REQUIRED WORK: Repeat the entries shown below with every word and mark intact.
════════════════
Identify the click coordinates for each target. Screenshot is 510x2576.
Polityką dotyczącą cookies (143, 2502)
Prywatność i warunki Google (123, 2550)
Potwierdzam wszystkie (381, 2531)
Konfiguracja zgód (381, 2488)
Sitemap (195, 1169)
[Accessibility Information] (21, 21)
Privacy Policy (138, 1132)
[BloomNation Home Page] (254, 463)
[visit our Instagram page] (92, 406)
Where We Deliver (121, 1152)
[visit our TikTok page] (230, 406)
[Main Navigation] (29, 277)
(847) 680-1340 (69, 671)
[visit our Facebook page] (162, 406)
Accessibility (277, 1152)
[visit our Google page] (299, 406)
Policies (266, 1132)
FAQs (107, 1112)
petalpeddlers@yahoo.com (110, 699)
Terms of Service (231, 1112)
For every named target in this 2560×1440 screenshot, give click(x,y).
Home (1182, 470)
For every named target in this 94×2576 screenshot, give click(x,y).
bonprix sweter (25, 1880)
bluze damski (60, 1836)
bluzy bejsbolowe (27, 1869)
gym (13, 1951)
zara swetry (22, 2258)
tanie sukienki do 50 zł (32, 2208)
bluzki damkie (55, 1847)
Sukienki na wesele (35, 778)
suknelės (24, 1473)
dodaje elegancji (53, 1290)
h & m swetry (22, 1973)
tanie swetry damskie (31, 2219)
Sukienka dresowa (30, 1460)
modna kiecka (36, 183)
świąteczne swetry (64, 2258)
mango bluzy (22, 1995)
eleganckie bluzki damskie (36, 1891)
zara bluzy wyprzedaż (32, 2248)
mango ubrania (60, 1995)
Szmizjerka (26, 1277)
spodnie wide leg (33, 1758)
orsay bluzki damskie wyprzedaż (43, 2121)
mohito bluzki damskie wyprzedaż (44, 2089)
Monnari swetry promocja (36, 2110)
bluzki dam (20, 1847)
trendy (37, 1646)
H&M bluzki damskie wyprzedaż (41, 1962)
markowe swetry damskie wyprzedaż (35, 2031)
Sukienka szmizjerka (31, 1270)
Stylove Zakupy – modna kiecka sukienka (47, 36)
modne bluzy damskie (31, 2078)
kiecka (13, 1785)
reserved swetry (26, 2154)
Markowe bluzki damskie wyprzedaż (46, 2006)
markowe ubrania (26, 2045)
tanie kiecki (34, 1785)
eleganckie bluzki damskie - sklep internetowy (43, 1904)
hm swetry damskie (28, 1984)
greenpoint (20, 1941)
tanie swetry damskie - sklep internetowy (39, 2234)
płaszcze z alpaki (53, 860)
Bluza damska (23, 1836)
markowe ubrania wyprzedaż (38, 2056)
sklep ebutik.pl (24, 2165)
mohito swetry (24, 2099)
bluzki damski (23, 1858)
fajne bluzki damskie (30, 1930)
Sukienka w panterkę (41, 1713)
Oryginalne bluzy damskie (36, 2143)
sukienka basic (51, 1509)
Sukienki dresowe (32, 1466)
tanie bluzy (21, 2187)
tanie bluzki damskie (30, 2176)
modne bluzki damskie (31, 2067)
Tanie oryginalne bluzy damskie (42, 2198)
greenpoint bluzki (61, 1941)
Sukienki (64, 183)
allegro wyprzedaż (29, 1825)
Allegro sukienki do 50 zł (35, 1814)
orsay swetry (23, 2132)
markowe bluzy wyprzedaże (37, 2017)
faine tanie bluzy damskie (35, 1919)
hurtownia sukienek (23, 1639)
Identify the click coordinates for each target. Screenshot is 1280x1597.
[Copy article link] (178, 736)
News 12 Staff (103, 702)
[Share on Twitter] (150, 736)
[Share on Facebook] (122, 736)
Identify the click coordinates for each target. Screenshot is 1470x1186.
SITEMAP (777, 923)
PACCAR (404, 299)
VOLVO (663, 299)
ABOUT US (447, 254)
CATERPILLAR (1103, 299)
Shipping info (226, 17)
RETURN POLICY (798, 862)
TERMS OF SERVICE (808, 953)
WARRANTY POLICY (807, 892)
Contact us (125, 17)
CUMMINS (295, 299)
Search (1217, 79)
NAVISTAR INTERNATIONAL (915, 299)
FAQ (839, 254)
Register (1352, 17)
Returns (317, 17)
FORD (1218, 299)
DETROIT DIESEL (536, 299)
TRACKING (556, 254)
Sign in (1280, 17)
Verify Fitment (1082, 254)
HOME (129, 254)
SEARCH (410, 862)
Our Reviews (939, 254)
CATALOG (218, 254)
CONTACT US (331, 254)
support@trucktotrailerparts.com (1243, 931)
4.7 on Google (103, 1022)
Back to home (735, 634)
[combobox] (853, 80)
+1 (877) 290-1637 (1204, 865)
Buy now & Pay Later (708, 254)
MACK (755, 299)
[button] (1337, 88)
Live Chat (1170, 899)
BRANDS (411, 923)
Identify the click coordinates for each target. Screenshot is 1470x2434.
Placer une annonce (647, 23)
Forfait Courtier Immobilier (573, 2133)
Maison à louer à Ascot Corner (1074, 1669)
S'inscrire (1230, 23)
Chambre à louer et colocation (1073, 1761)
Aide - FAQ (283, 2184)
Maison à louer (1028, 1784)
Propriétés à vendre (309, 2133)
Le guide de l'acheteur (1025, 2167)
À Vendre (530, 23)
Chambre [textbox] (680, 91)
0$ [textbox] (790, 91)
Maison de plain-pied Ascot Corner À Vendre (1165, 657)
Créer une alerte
════════════════
RESPONSE AREA:
Identify the click coordinates for each target. Screenshot is 510x2576.
Polityką dotyczącą cookies (143, 2502)
Prywatność i warunki Google (123, 2550)
Potwierdzam wszystkie (381, 2531)
Konfiguracja zgód (381, 2488)
Sitemap (195, 1169)
[Accessibility Information] (21, 21)
Privacy Policy (138, 1132)
[BloomNation Home Page] (254, 463)
[visit our Instagram page] (92, 406)
Where We Deliver (121, 1152)
[visit our TikTok page] (230, 406)
[Main Navigation] (29, 277)
(847) 680-1340 (69, 671)
[visit our Facebook page] (162, 406)
Accessibility (277, 1152)
[visit our Google page] (299, 406)
Policies (266, 1132)
FAQs (107, 1112)
petalpeddlers@yahoo.com (110, 699)
Terms of Service (231, 1112)
For every named target in this 2560×1440 screenshot, give click(x,y).
Home (1182, 470)
For every named target in this 94×2576 screenshot, give click(x,y).
bonprix sweter (25, 1880)
bluze damski (60, 1836)
bluzy bejsbolowe (27, 1869)
gym (13, 1951)
zara swetry (22, 2258)
tanie sukienki do 50 zł (32, 2208)
bluzki damkie (55, 1847)
Sukienki na wesele (35, 778)
suknelės (24, 1473)
dodaje elegancji (53, 1290)
h & m swetry (22, 1973)
tanie swetry damskie (31, 2219)
Sukienka dresowa (30, 1460)
modna kiecka (36, 183)
świąteczne swetry (64, 2258)
mango bluzy (22, 1995)
eleganckie bluzki damskie (36, 1891)
zara bluzy wyprzedaż (32, 2248)
mango ubrania (60, 1995)
Szmizjerka (26, 1277)
spodnie wide leg (33, 1758)
orsay bluzki damskie wyprzedaż (43, 2121)
mohito bluzki damskie wyprzedaż (44, 2089)
Monnari swetry promocja (36, 2110)
bluzki dam (20, 1847)
trendy (37, 1646)
H&M bluzki damskie wyprzedaż (41, 1962)
markowe swetry damskie wyprzedaż (35, 2031)
Sukienka szmizjerka (31, 1270)
Stylove Zakupy – modna kiecka sukienka (47, 36)
modne bluzy damskie (31, 2078)
kiecka (13, 1785)
reserved swetry (26, 2154)
Markowe bluzki damskie wyprzedaż (46, 2006)
markowe ubrania (26, 2045)
tanie kiecki (34, 1785)
eleganckie bluzki damskie - sklep internetowy (43, 1904)
hm swetry damskie (28, 1984)
greenpoint (20, 1941)
tanie swetry damskie - sklep internetowy (39, 2234)
płaszcze z alpaki (53, 860)
Bluza damska (23, 1836)
markowe ubrania wyprzedaż (38, 2056)
sklep ebutik.pl (24, 2165)
mohito swetry (24, 2099)
bluzki damski (23, 1858)
fajne bluzki damskie (30, 1930)
Sukienka w panterkę (41, 1713)
Oryginalne bluzy damskie (36, 2143)
sukienka basic (51, 1509)
Sukienki dresowe (32, 1466)
tanie bluzy (21, 2187)
tanie bluzki damskie (30, 2176)
modne bluzki damskie (31, 2067)
Tanie oryginalne bluzy damskie (42, 2198)
greenpoint bluzki (61, 1941)
Sukienki (64, 183)
allegro wyprzedaż (29, 1825)
Allegro sukienki do 50 zł (35, 1814)
orsay swetry (23, 2132)
markowe bluzy wyprzedaże (37, 2017)
faine tanie bluzy damskie (35, 1919)
hurtownia sukienek (23, 1639)
Identify the click coordinates for each target. Screenshot is 1280x1597.
[Copy article link] (178, 736)
News 12 Staff (103, 702)
[Share on Twitter] (150, 736)
[Share on Facebook] (122, 736)
Identify the click coordinates for each target. Screenshot is 1470x1186.
SITEMAP (777, 923)
PACCAR (404, 299)
VOLVO (663, 299)
ABOUT US (447, 254)
CATERPILLAR (1103, 299)
Shipping info (226, 17)
RETURN POLICY (798, 862)
TERMS OF SERVICE (808, 953)
WARRANTY POLICY (807, 892)
Contact us (125, 17)
CUMMINS (295, 299)
Search (1217, 79)
NAVISTAR INTERNATIONAL (915, 299)
FAQ (839, 254)
Register (1352, 17)
Returns (317, 17)
FORD (1218, 299)
DETROIT DIESEL (536, 299)
TRACKING (556, 254)
Sign in (1280, 17)
Verify Fitment (1082, 254)
HOME (129, 254)
SEARCH (410, 862)
Our Reviews (939, 254)
CATALOG (218, 254)
CONTACT US (331, 254)
support@trucktotrailerparts.com (1243, 931)
4.7 on Google (103, 1022)
Back to home (735, 634)
[combobox] (853, 80)
+1 (877) 290-1637 (1204, 865)
Buy now & Pay Later (708, 254)
MACK (755, 299)
[button] (1337, 88)
Live Chat (1170, 899)
BRANDS (411, 923)
Identify the click coordinates for each target. Screenshot is 1470x2434.
Placer une annonce (647, 23)
Forfait Courtier Immobilier (573, 2133)
Maison à louer à Ascot Corner (1074, 1669)
S'inscrire (1230, 23)
Chambre à louer et colocation (1073, 1761)
Aide - FAQ (283, 2184)
Maison à louer (1028, 1784)
Propriétés à vendre (309, 2133)
Le guide de l'acheteur (1025, 2167)
À Vendre (530, 23)
Chambre [textbox] (680, 91)
0$ [textbox] (790, 91)
Maison de plain-pied Ascot Corner À Vendre (1165, 657)
Créer une alerte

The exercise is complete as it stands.